BGE 85 II 275
 
43. Urteil der II. Zivilabteilung vom 18. September 1959 i.S. E. & R. Suter A.-G. gegen Lüthy.
 
Regeste
Besitzes- und Rechtsschutz gegenüber Verletzungen des Nachbarrechts. Übermässige Einwirkungen auf ein Nachbargrundstück (Art. 684 ZGB) als Besitzesstörung (Art. 928 ZGB).
Art. 44-46, 48, 50 OG.
 
Sachverhalt
A.- A. Lüthy, Eigentümer eines Grundstücks in Mellingen, hat am 7. Oktober 1957 beim Gerichtspräsidium Baden gegen die E. & R. Suter A.-G. als Grundnachbarin ein Befehlsverfahren nach § 245 der kantonalen Zivilprozessordnung eingeleitet mit den Begehren:
"1. Die Beklagte sei unter Androhung von ... zu verpflichten, den Miststock hinter ihrem Hause auf I.R. Mellingen Nr. 13 abzutragen und zu entfernen.
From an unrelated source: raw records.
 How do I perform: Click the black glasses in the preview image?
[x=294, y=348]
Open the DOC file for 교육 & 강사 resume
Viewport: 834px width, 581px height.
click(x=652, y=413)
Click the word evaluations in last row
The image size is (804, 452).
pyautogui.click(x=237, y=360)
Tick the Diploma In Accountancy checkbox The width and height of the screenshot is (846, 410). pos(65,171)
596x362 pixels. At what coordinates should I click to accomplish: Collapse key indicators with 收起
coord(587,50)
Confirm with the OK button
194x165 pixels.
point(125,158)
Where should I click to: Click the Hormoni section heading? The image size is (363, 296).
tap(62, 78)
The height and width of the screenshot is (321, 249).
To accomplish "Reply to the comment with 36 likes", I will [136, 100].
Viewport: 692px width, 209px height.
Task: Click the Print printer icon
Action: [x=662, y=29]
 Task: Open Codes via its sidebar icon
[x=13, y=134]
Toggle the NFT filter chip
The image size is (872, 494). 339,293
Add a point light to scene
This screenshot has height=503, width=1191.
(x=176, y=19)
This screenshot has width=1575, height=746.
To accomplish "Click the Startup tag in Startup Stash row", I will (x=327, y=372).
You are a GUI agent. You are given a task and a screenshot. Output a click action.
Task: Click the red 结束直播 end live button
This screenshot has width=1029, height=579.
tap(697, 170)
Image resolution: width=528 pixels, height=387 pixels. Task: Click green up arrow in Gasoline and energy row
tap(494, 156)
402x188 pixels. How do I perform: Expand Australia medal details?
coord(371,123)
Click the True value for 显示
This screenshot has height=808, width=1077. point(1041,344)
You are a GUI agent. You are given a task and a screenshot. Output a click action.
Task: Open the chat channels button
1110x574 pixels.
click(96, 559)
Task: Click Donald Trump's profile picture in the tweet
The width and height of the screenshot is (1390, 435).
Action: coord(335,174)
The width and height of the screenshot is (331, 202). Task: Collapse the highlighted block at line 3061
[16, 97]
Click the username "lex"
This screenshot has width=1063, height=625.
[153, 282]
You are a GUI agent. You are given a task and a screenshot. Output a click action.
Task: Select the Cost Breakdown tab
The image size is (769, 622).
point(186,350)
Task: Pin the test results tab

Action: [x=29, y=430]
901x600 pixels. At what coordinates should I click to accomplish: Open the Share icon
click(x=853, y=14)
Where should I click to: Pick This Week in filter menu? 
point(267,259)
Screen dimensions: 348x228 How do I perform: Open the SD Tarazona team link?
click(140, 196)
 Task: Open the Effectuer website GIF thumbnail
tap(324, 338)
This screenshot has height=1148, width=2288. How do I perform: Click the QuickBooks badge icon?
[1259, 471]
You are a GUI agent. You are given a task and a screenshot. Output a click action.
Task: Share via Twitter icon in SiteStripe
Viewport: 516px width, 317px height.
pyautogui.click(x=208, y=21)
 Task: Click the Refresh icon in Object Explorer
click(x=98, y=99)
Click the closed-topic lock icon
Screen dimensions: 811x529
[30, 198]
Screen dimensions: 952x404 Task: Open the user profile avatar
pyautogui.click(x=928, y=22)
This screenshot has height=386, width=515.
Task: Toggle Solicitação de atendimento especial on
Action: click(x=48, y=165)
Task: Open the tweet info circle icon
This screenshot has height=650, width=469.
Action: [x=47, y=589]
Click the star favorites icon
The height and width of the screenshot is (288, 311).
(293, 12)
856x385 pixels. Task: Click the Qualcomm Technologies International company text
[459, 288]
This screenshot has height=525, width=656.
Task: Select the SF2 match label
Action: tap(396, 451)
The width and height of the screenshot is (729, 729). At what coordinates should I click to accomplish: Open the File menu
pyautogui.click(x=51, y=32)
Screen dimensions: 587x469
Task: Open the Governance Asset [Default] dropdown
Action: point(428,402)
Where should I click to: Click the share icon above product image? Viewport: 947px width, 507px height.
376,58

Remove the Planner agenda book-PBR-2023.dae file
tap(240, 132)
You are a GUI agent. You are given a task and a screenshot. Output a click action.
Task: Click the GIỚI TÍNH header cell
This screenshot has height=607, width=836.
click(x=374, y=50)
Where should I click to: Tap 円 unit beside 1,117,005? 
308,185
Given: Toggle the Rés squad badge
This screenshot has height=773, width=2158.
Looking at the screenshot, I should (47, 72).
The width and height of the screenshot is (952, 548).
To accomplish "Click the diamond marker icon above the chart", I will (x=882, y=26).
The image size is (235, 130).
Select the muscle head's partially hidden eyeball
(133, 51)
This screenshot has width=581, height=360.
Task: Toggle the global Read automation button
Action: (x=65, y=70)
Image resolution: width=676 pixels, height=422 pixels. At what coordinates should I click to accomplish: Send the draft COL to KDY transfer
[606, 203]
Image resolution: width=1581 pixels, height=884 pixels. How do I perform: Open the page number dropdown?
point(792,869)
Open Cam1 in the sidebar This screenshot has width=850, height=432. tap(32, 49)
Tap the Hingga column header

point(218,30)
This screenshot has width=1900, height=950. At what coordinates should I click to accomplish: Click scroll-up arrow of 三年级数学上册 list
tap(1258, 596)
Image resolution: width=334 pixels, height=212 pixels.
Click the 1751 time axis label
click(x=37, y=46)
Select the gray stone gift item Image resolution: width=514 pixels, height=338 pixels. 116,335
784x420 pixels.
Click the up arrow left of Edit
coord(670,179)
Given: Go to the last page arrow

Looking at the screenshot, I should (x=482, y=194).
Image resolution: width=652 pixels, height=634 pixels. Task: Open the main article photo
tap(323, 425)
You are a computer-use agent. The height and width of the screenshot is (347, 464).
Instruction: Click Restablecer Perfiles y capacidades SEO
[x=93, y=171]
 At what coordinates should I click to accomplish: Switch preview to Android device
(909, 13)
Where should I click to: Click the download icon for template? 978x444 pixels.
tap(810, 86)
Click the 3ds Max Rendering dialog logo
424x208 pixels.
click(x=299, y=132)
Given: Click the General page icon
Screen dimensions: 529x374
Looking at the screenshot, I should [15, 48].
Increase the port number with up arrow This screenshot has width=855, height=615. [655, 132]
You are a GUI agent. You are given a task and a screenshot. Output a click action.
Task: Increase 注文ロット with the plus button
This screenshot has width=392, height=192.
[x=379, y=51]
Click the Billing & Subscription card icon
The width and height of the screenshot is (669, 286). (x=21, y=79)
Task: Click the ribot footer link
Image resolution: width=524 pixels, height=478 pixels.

2. Der Beklagten sei unter Androhung von ... zu untersagen, künftig irgendwo auf ihrem Grundstücke I.R. Mellingen Nr. 81 Mist abzulagern oder aufzuhäufen."
Zur Begründung brachte er vor, die Beklagte bzw. deren Rechtsvorgänger habe früher in der südwestlichen Ecke ihres Grundstücks Nr. 13 einen Komposthaufen gehabt, den sie nun aber in der letzten Zeit als Miststock benütze. Dort lagere sie sämtlichen in ihrem Stall anfallenden Pferdemist ab. Die von diesem bloss 30 Meter vom Wohnhaus der Klägers entfernten Miststock ausströmenden Gerüche bewirkten namentlich bei feuchtwarmem Wetter eine unerträgliche Geruchsbelästigung; dazu komme eine beträchtliche Insektenplage. Es handle sich um übermässige Einwirkungen auf sein Grundeigentum, die er nach der Lage der Grundstücke und nach Ortsgebrauch nicht zu dulden brauche.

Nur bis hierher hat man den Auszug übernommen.